In February, a 10-person expert panel selected by the IWC’s Scientific Committee, including four U.S. representatives, took the bold step of rejecting Japan’s latest whaling plan, finding that it lacks a legitimate scientific basis.

The full Scientific Committee’s report agreed with the expert panel on most points, finding that Japan has not substantiated the need to kill whales in order to support either of these research objectives, and recommending that Japan suspend its scientific whaling program while it tests non-lethal research methods such as satellite tagging, analysis of biopsy samples, and aerial photography and tracking.

Among the materials considered by the Scientific Committee was a letter from a group of 500 scientists from 30 countries, who voiced their strong opposition to NEWREP-A on the grounds that it is scientifically “unacceptable per se” and embodies a “serious mistake in the scientific method” by giving methodology (i.e., lethal whaling) prevalence over objectives, despite the availability of superior non-lethal techniques. The 500 scientists concluded that NEWREP-A is not scientific in nature, but rather “the result of commercial and political interests,” which “seriously undermines science.”

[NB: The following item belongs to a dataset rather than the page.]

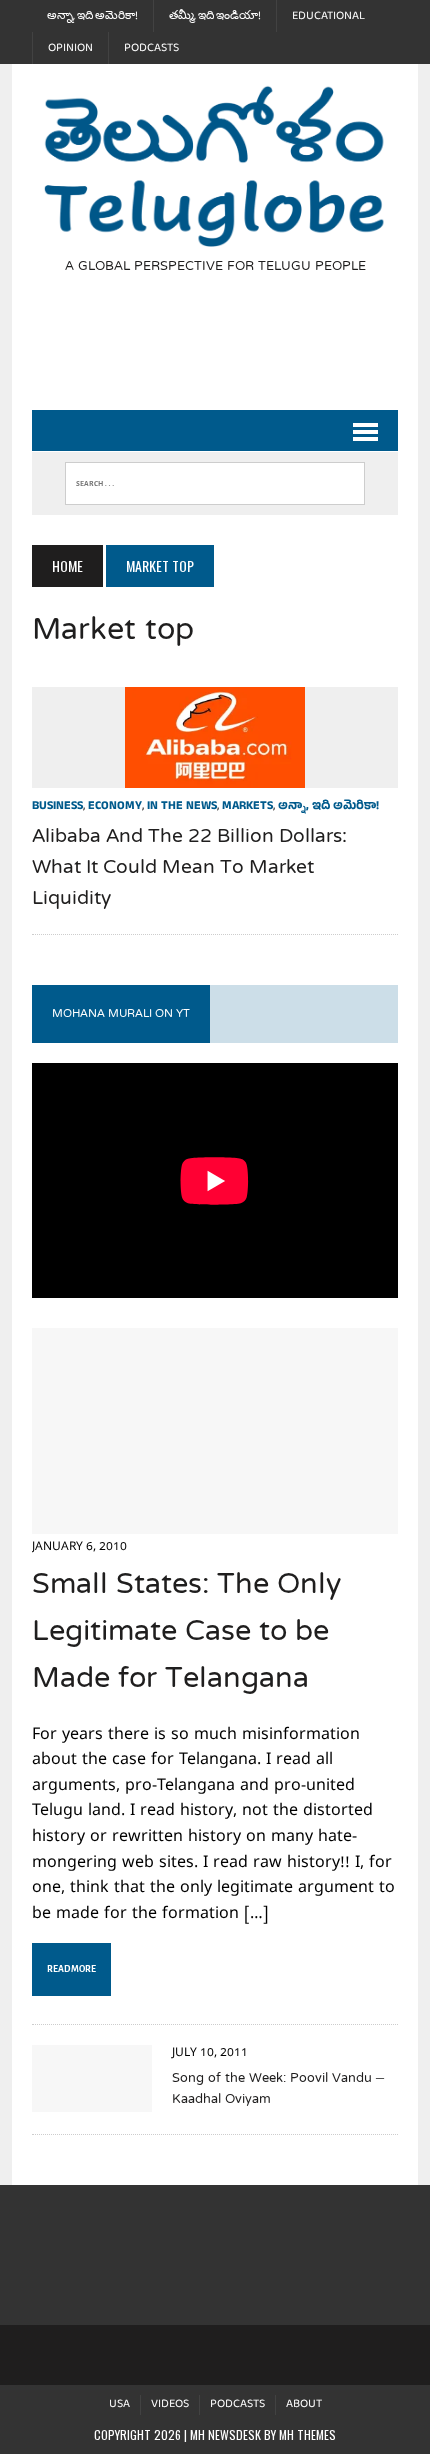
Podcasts (151, 48)
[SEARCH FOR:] (215, 479)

In March 2014, the ICJ concluded a case brought by Australia and New Zealand, finding that Japan’s previous whaling program (known as “JARPA II”) violated international law. JARPA II authorized the killing of as many as 935 minke whales, 50 endangered fin whales, and 50 humpback whales every year in the Southern Ocean. Between 2005 and 2014, Japan killed about 3,600 minke whales and 18 fin whales under JARPA II.

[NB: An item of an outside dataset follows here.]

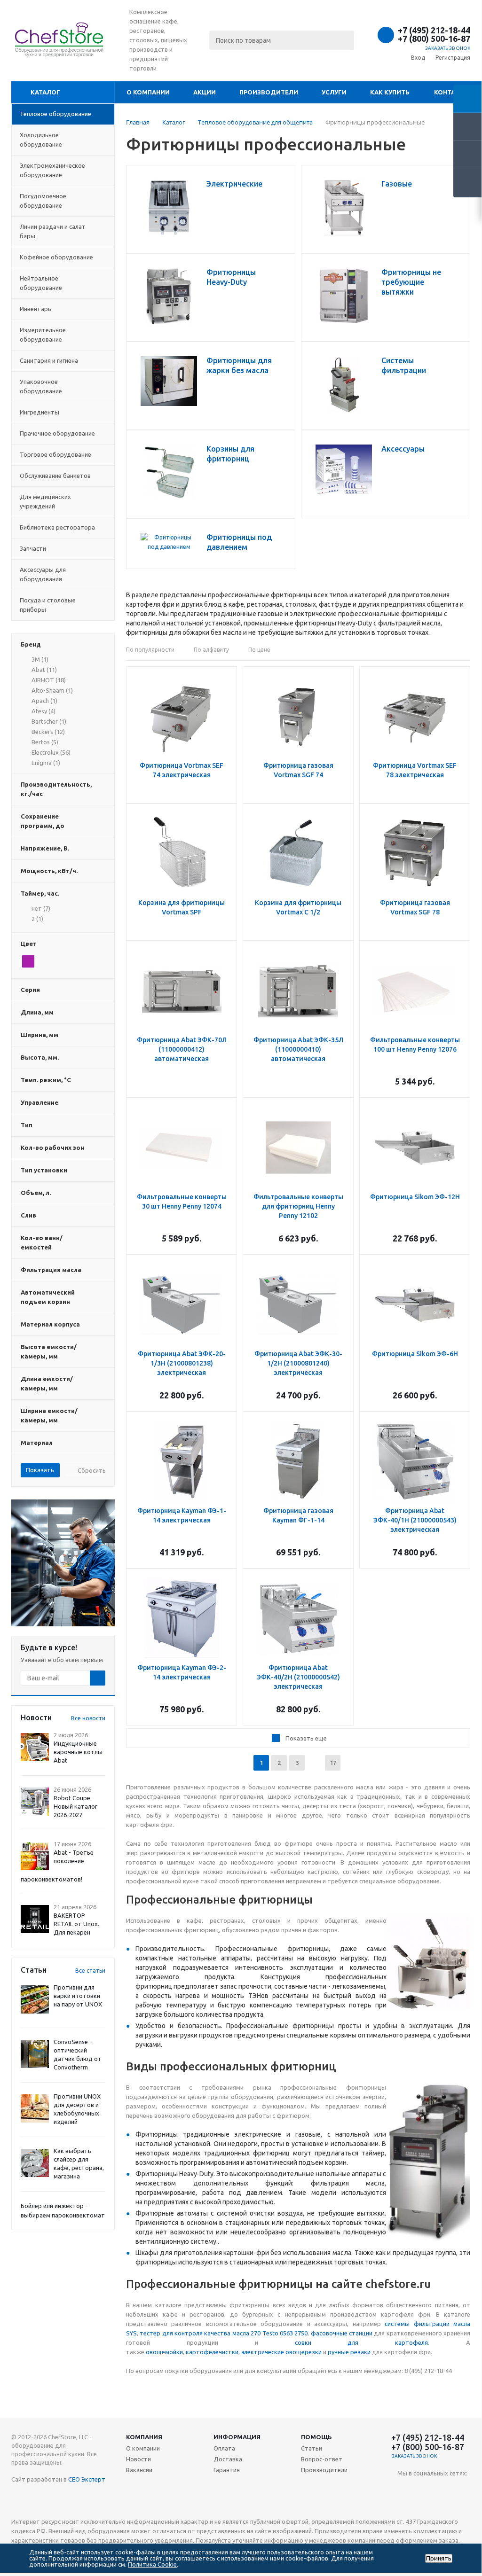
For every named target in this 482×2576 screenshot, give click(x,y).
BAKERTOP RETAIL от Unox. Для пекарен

The ICJ ruled that Japan had failed to provide a legitimate scientific justification for its lethal whaling, and that its whaling under JARPA II was thus in violation of the international commercial whaling moratorium and the prohibition on commercial whaling in the Southern Ocean Whale Sanctuary. The ICJ held that Japan must revoke existing permits and refrain from granting any more permits under JARPA II.

In response to the ICJ decision, Japan suspended its Southern Ocean whale hunt during the 2014-2015 season. However, last fall, Japan introduced NEWREP-A, the plan that the Scientific Committee rejected Friday.

“Japan is either bluffing or they have lost the plot entirely. They simply cannot go whaling in the Southern Ocean Whale Sanctuary under the guise of scientific research without the approval of the IWC. If they do, it will invalidate the very reason that the IWC exists and it will broadcast to the world that Japan has no respect for international conservation law,” said Captain Watson. “Sea Shepherd expects the international community to strongly condemn and to censure any attempts by Japan to ignore their obligations to the rule of law.”